El año que comienza van a cumplirse diez desde el momento en que todo comenzó a cambiar, o al menos que las consecuencias concretas de ese cambio se empezaron a ver sobre la superficie. En junio de 2016 una mayoría del 51 por ciento de los británicos votaba en un referéndum la salida de la Unión Europea, desafiando no solamente a todos los pronósticos sino, sobre todo, a un establishment alineado en sentido contrario. Cinco meses más tarde, en noviembre, en Estados Unidos, Donald Trump volvía a sorprender con un inesperado triunfo sobre Hillary Clinton. Ahora sabemos a ciencia cierta que no fueron solamente los consultores y las encuestas los que fallaron: había un sistema entero haciendo cortocircuito. Una década más tarde ya casi nada queda de ese mundo.
Si el primer triunfo de Trump marcó un hito iniciático en esta historia, su segunda presidencia, que comenzó en enero de 2025, hace once meses, fue el momento de la profundización. Ya completamente volcado hacia una alianza con la lumpenoligarquía de Silicon Valley y su credo aceleracionista, que propone una huida hacia el futuro del capitalismo, el presidente de Estados Unidos aceleró. La democracia neoliberal ya no sirve para disfrazar la espiral de concentración de riqueza y poder que desequilibró, durante medio siglo, la relación entre trabajo y capital. La máscara de la meritocracia se cae a pedazos en la medida que las condiciones de vida de la mayoría se vuelve cada vez más indigna. No sabemos a dónde nos dirigimos pero está claro que por delante hay otra cosa.
Desde Washington esa amenaza irradia a todo occidente, ya sea con sangre, como en Venezuela, o con un nuevo tipo de interferencia electoral que este año tuvo éxitos notables en Argentina y en Honduras (fracasó en Ecuador) y en 2026 espera poner en práctica en Brasil y Colombia. En ese contexto, el gobierno de Javier Milei, dispuesto como ningún otro a asumir sin chistar el rol de un protectorado, se constituyó en un laboratorio de prácticas antidemocráticas que, a diferencia de otras épocas, no pasan por anular el acto electoral sino por vaciarlo de poder. Bajo este nuevo régimen, el resultado de las urnas decide cada vez menos cosas. Cuando gana el candidato adecuado, el triunfo es un cheque en blanco. Cuando gana el otro se choca demasiado pronto con los límites que impone el poder.

— Tareas —
1. Contesta según el fragmento:
(a) ¿Qué porcentaje de los británicos votó en 2016 por la salida de la Unión Europea?
(b) ¿En qué mes y año comenzó la segunda presidencia de Trump?
(c) ¿En qué país fracasó este año el nuevo tipo de interferencia electoral?
2. Transcribe del fragmento todo el pasaje que va desde "Si el primer" hasta "hay otra cosa.".
No hace falta consultar el material.

— Material de datos —
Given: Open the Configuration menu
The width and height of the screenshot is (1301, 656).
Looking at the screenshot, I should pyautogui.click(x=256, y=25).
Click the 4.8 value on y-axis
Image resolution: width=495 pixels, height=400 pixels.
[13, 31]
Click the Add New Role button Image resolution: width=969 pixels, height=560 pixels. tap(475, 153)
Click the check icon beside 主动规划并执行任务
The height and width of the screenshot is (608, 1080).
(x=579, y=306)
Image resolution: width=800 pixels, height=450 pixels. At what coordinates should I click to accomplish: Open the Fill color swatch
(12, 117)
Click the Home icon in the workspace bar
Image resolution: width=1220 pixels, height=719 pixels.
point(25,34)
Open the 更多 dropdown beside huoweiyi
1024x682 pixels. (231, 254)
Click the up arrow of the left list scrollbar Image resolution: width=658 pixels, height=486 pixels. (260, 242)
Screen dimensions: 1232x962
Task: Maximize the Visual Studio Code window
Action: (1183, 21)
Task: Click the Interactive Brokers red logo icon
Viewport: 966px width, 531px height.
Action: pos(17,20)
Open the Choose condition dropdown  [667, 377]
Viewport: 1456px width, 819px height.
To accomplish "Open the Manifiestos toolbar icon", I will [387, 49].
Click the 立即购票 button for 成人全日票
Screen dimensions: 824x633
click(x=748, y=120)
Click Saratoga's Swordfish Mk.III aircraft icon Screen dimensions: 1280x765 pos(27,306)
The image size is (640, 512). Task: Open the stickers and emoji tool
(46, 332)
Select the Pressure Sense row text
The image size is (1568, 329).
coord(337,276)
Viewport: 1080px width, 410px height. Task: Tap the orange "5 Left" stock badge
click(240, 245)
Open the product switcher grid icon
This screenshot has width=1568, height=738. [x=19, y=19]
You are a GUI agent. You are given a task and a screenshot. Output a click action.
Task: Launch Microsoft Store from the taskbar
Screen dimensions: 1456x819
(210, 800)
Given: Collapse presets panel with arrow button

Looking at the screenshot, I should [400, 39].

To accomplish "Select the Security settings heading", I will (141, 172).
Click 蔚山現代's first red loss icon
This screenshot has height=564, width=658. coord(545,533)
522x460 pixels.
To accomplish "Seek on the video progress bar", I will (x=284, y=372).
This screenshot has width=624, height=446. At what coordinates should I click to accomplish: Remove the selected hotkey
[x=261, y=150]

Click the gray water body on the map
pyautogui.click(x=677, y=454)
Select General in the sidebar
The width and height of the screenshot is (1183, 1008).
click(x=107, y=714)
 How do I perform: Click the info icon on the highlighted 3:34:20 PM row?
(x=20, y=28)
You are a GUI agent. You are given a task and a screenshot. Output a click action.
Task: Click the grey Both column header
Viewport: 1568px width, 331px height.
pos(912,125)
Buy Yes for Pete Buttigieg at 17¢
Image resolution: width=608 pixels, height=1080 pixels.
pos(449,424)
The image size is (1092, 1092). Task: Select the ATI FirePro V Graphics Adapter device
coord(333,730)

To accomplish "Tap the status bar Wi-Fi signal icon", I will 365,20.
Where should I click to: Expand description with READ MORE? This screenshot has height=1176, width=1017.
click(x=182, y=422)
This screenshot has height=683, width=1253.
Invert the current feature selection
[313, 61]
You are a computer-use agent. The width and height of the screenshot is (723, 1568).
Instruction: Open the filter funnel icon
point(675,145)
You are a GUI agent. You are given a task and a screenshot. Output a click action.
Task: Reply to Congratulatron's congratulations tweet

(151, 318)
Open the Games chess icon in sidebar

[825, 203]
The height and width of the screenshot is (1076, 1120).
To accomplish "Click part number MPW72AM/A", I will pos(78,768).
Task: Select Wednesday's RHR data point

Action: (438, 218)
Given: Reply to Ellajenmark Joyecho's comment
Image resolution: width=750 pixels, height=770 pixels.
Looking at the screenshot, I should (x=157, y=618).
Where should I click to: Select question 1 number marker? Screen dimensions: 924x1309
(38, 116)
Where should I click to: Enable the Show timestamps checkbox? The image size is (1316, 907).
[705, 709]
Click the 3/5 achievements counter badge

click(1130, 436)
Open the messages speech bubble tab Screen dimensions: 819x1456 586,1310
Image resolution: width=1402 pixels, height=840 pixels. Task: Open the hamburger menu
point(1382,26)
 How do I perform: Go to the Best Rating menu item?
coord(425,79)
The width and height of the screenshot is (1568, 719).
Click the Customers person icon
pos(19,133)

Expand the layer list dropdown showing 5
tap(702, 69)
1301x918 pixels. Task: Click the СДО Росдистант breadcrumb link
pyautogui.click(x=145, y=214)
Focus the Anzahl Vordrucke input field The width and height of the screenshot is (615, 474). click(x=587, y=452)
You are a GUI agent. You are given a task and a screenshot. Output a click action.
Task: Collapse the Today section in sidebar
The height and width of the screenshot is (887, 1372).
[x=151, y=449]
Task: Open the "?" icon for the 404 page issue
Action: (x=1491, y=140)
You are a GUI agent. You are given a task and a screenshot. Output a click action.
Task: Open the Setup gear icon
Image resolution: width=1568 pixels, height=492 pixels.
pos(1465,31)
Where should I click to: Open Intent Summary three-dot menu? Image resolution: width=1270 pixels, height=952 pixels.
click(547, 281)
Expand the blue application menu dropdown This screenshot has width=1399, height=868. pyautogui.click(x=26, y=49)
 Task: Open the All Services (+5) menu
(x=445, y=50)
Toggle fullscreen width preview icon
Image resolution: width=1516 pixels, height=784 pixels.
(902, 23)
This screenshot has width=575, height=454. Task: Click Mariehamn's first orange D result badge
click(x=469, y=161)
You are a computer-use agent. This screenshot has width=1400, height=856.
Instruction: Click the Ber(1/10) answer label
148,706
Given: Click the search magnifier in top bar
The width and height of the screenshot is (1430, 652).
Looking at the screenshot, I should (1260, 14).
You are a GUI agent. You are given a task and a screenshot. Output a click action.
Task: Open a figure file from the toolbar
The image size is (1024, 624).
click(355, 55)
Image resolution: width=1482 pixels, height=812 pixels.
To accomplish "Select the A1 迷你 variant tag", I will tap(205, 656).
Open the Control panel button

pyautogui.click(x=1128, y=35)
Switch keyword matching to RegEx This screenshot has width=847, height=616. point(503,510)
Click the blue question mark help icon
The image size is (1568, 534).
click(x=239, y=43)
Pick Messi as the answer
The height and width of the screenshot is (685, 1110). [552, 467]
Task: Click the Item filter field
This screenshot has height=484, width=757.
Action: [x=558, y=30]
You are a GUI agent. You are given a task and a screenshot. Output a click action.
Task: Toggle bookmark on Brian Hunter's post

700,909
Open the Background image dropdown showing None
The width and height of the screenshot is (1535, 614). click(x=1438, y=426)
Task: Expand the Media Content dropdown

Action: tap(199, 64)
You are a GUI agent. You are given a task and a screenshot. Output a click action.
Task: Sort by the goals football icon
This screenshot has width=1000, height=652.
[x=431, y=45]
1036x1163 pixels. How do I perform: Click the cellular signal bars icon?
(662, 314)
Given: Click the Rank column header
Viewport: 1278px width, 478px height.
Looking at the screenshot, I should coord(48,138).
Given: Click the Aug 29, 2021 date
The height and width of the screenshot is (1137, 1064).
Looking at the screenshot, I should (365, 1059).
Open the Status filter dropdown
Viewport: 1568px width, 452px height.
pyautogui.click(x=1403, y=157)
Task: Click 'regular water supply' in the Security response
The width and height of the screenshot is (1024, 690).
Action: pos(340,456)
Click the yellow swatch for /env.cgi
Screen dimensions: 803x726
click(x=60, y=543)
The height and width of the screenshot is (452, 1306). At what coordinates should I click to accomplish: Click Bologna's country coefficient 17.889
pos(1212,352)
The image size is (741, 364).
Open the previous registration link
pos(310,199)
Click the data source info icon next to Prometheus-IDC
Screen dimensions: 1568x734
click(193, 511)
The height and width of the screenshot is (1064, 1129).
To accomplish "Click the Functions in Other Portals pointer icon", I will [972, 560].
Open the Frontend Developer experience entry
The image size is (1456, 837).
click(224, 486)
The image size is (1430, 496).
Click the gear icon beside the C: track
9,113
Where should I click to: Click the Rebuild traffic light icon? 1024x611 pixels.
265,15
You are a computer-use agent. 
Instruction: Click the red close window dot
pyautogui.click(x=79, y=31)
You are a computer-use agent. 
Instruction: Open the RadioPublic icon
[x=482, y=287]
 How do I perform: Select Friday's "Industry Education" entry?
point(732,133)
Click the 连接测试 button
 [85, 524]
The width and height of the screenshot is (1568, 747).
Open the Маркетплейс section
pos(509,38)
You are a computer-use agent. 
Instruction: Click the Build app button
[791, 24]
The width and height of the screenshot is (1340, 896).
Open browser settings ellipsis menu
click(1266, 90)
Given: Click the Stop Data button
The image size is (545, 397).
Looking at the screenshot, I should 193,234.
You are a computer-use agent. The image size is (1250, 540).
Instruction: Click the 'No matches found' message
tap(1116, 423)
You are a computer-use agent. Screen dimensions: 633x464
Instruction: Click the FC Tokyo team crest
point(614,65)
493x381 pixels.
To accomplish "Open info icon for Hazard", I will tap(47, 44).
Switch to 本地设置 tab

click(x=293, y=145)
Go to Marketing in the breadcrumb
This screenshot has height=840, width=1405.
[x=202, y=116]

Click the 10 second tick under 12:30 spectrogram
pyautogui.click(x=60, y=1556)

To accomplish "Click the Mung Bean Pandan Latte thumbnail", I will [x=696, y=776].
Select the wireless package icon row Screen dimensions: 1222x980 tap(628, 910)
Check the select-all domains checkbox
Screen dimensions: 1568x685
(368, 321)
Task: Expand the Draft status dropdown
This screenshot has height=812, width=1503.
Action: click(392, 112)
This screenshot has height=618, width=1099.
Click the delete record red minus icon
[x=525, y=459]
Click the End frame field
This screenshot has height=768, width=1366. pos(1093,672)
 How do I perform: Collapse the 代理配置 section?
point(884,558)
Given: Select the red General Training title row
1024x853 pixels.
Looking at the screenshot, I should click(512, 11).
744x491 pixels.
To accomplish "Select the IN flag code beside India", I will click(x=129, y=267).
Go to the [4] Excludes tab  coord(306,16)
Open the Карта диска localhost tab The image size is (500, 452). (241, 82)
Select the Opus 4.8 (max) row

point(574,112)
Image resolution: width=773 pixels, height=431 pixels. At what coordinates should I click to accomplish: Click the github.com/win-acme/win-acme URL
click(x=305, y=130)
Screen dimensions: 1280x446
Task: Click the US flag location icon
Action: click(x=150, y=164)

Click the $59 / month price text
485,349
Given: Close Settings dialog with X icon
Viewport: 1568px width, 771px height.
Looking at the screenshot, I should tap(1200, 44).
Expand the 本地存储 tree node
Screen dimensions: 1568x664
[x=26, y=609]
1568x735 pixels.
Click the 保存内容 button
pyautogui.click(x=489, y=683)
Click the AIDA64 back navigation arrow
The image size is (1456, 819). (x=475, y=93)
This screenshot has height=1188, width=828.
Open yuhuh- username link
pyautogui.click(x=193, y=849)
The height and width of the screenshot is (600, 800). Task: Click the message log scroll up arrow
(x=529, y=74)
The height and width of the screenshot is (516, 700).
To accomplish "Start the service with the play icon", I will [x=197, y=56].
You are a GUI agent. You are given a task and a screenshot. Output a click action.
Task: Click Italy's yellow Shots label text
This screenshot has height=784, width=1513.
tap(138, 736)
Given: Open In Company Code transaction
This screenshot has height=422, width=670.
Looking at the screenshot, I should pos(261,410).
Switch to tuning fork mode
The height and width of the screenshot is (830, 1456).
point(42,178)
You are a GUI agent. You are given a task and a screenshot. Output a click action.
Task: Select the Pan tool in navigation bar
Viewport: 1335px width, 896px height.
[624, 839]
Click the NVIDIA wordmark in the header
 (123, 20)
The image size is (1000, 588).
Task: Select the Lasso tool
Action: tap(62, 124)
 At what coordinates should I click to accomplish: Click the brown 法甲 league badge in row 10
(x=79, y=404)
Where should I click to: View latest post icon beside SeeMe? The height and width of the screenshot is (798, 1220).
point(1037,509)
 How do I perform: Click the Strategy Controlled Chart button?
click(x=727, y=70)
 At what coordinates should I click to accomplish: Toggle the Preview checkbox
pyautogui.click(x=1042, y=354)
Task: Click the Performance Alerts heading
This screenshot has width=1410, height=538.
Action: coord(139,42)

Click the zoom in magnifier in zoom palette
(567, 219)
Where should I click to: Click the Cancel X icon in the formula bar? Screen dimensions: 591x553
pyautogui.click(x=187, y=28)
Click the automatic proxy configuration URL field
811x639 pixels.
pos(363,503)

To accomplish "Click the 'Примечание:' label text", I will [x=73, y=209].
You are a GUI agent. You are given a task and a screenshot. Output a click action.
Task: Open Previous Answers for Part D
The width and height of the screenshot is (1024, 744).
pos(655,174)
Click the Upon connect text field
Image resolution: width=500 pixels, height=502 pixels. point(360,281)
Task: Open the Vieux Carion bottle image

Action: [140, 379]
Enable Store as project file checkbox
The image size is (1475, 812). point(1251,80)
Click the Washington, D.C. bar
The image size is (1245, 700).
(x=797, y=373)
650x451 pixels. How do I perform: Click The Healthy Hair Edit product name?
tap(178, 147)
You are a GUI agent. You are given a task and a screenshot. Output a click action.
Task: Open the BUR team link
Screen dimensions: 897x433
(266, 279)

— Respuestas por tarea —
1.
(a) El 51 por ciento.
(b) En enero de 2025.
(c) En Ecuador.

2.
Si el primer triunfo de Trump marcó un hito iniciático en esta historia, su segunda presidencia, que comenzó en enero de 2025, hace once meses, fue el momento de la profundización. Ya completamente volcado hacia una alianza con la lumpenoligarquía de Silicon Valley y su credo aceleracionista, que propone una huida hacia el futuro del capitalismo, el presidente de Estados Unidos aceleró. La democracia neoliberal ya no sirve para disfrazar la espiral de concentración de riqueza y poder que desequilibró, durante medio siglo, la relación entre trabajo y capital. La máscara de la meritocracia se cae a pedazos en la medida que las condiciones de vida de la mayoría se vuelve cada vez más indigna. No sabemos a dónde nos dirigimos pero está claro que por delante hay otra cosa.